Requiem de Verdi aux Invalides : fébrile hommage à Verdi
Scott Yoo arrive d'un pas énergique dans une salle comble (le public avait été prévenu, il ne fallait pas compter sur des places de dernière minute). Après un salut furtif il se place et les quatre solistes font leur entrée par la droite sous les applaudissements. Le silence se fait tandis que l'Orchestre national de Metz entame les premières mesures de l'œuvre. Les cordes sonnent, l'ambiance est intimiste bien que battue avec allant par le chef. L'orchestre offre de très nobles moments durant le reste de la soirée malgré quelques petites imperfections, notamment en début de phrases, de la part des cuivres et des violons.

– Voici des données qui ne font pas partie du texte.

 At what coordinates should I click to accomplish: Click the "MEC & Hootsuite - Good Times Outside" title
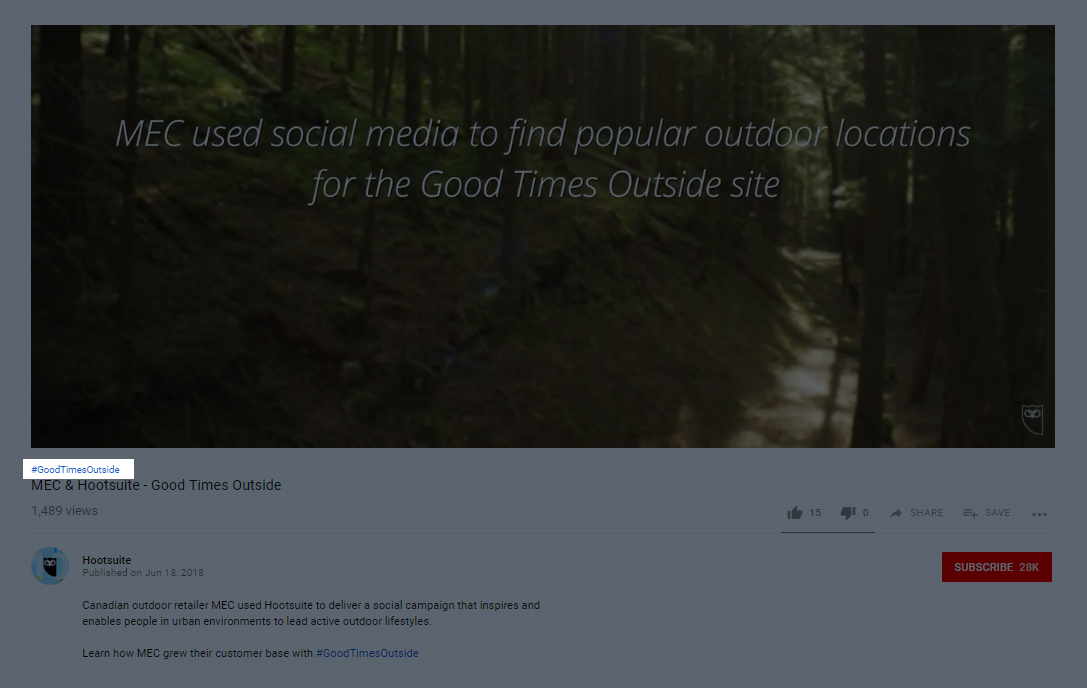coord(156,485)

Le son du Chœur de l’Orchestre de Paris gagne petit à petit en couleur au fur et à mesure du lent crescendo qui amène avec élégance au Kyrie, c'est-à-dire à l'intervention des quatre voix qui portent l'essentiel de la liturgie. Lui aussi fait montre d'une grande maîtrise : le son est ample et puissant, la diction précise et soignée.

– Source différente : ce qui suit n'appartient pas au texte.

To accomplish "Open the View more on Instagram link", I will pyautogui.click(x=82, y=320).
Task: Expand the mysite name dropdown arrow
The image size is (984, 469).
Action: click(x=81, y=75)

La première voix soliste, dans l'ordre d'intervention, est celle de Florian Laconi dont l'auditoire apprécie la projection et le timbre, un rien nasal. Cependant, la ligne de chant est hachée, le registre aigu sonne voilé et un vibrato un peu large s'installe sur les notes extrêmes. De plus, le ténor a une tendance attaquer les sons par en bas ce qui ternit la beauté de ses phrases. Jérôme Varnier apparaît ensuite, et dès ses premières mesures, en grande difficulté : le timbre est comme absent, le son rauque et la ligne de chant entrecoupée de prises d'air parasites. La basse ajoute à cela une gestuelle pleine de tension comme à la recherche d'une prise sur un instrument peu ductile. En vain, le registre aigu sonne creux lorsqu'il n'est pas émis avec violence et le legato est absent de toutes ses interventions. La soprano Teodora Gheorghiu a pour elle un timbre clair mais est elle aussi confrontée à la dimension de l'opus et du lieu : les aigus trop larges détimbrent, les registres ne s'harmonisent pas, le chant souvent en retrait et sans nuances. Reste Valentine Lemercier à la voix charnue mais dont les interventions sont souvent faussées par un manque d'harmoniques aiguës qui rend le son plus noir que brillant (et donc trop bas). De surcroît, un manque étonnant de rigueur rythmique de la part des quatre chanteurs met parfois en péril jusqu'à la cohésion d'ensemble, et ce malgré la gestuelle nette et attentive du chef.
Scott Yoo dirige pourtant l'œuvre sans partition et avec une verve communicative. Toutefois les tempi sont souvent trop rapides, au détriment de l'émotion (mais sans doute pour venir en aide aux solistes comme ses gestes le révèlent souvent).
Le public sort de la Cathédrale Saint-Louis des Invalides après avoir chaleureusement applaudi. Les artistes, quant à eux, font voyager ce programme vers l'acoustique plus propice de l'Arsenal de Metz.